• _Instructions to follow_: Reproduce the following items line for line, without changing anything.

• _Some items_:
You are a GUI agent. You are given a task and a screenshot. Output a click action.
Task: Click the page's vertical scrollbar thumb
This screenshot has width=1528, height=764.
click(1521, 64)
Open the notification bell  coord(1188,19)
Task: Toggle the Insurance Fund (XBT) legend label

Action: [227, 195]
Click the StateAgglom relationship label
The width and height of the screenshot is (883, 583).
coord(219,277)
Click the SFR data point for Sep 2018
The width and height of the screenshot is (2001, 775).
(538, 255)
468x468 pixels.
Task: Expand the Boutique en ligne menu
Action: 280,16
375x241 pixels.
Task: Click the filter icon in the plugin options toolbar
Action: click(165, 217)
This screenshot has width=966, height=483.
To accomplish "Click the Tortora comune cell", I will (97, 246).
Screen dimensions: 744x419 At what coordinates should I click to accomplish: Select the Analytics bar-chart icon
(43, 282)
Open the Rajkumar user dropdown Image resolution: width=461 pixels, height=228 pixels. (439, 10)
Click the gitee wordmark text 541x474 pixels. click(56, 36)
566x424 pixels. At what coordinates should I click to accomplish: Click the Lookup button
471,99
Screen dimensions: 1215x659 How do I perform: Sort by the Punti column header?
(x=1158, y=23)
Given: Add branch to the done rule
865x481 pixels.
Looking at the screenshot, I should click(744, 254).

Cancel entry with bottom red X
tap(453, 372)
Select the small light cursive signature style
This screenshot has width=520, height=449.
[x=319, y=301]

• _Solved problem_:
You are a GUI agent. You are given a task and a screenshot. Output a click action.
Task: Click the page's vertical scrollbar thumb
This screenshot has width=1528, height=764.
click(1521, 64)
Open the notification bell  coord(1188,19)
Task: Toggle the Insurance Fund (XBT) legend label

Action: [227, 195]
Click the StateAgglom relationship label
The width and height of the screenshot is (883, 583).
coord(219,277)
Click the SFR data point for Sep 2018
The width and height of the screenshot is (2001, 775).
(538, 255)
468x468 pixels.
Task: Expand the Boutique en ligne menu
Action: 280,16
375x241 pixels.
Task: Click the filter icon in the plugin options toolbar
Action: click(165, 217)
This screenshot has width=966, height=483.
To accomplish "Click the Tortora comune cell", I will (97, 246).
Screen dimensions: 744x419 At what coordinates should I click to accomplish: Select the Analytics bar-chart icon
(43, 282)
Open the Rajkumar user dropdown Image resolution: width=461 pixels, height=228 pixels. (439, 10)
Click the gitee wordmark text 541x474 pixels. click(56, 36)
566x424 pixels. At what coordinates should I click to accomplish: Click the Lookup button
471,99
Screen dimensions: 1215x659 How do I perform: Sort by the Punti column header?
(x=1158, y=23)
Given: Add branch to the done rule
865x481 pixels.
Looking at the screenshot, I should click(744, 254).

Cancel entry with bottom red X
tap(453, 372)
Select the small light cursive signature style
This screenshot has width=520, height=449.
[x=319, y=301]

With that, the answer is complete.